A report by Greenpeace and Swiss environment group IQ AirVisual has named two districts of the capital – Gurugram and Ghaziabad – as the world’s most polluted spots.
Fifteen of the worst 20 cities were in India with Delhi overall ranked 11th.
But air pollution is a catastrophe of global proportions. Around the world it will kill seven million in the next year, says Greenpeace.
Last year Gurugram and Ghaziabad, suburbs both ranked as cities in their own right, averaged 135.8 and 135.2 microgrammes per cubic metre of the most dangerous pollutant of all – tiny particles known as PM2.5s.
The World Health Organization (WHO) has set a safe target of 10 microgrammes per cubic metre.The UK, which has its own pollution problems, averages 10.8 microgrammes.
Leading Delhi chest surgeon Professor Arvind Kumar said that on some days Delhi can exceed 1,000 microgrammes – 100 times the safe target.
Much smaller than the width of a human hair, PM2.5s build up in the lungs over time, causing potentially fatal health problems from asthma and pneumonia to lung cancer.
The particles are particularly dangerous for the young.
Professor Kumar said: “This is a public health emergency. It needs to be tackled as a priority. It cannot wait for years and years or there will be irreversible damage.
“I have seen a threefold increase in lung cancer. I am seeing lung cancer in non-smoking patients in their 30s.”
He cited the case of a young married man, a non-smoker, who had terminal lung cancer at the age of 28.
He added: “Nowadays there are no non-smokers in India. Breathing in 22.5 microgrammes per cubic metre is like smoking one cigarette. In Delhi the average is about 200 microgrammes – or about 10 cigarettes a day. In the coming decades I reckon we will have an explosion of ailments in India because we are all smokers now.”
As an example of concern over pollution levels, Professor Kumar recalled the lengths the US Government pursued to protect President Obama on a visit to Delhi in 2015.

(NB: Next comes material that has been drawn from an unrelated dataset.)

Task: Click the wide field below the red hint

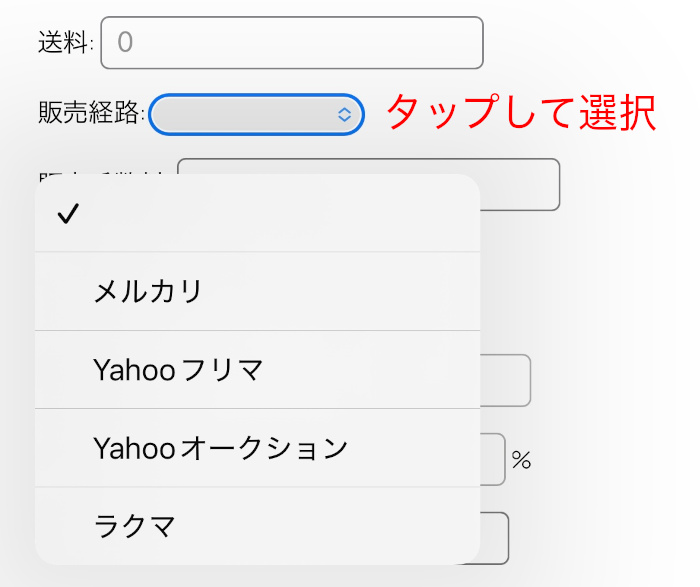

“The US imported 1,800 air purifiers,” he said. “The only place he sat out in the open was for a cup of tea for a couple of hours with Prime Minister Modi. Someone calculated that by doing that Mr Obama shortened his life by three minutes.”
This week the US-based Health Effects Institute calculated that air pollution is shortening lives by an average of 20 months worldwide and up to 30 months in the most polluted areas such as India. The WHO said that air pollution killed 543,000 children worldwide in 2016 and condemns many more to “a life sentence of illness”.
The air in India is being poisoned by traffic fumes, dust from construction and demolition, burning of domestic rubbish and industrial waste, crop burning and even fireworks at festivals. In addition, about 60 per cent of India’s electricity comes from 246 coal-fired power plants.
Diesel buses were banned in Delhi 20 years ago – but now there are large numbers of modern diesel cars on the road because the fuel is cheaper than petrol.
Diesels remain on the road all over the world.
Yeb Sano, executive director of Greenpeace South East Asia, said: “Air pollution steals our livelihoods and our futures In addition to human lives lost, there’s an estimated global cost of $225billion (£171billion) in lost labour and trillions in medical costs.
“We can change that. When we understand the impacts of air quality on our lives we will act to protect what’s most important.” But that will take time and money. And out on the streets the smog is still there.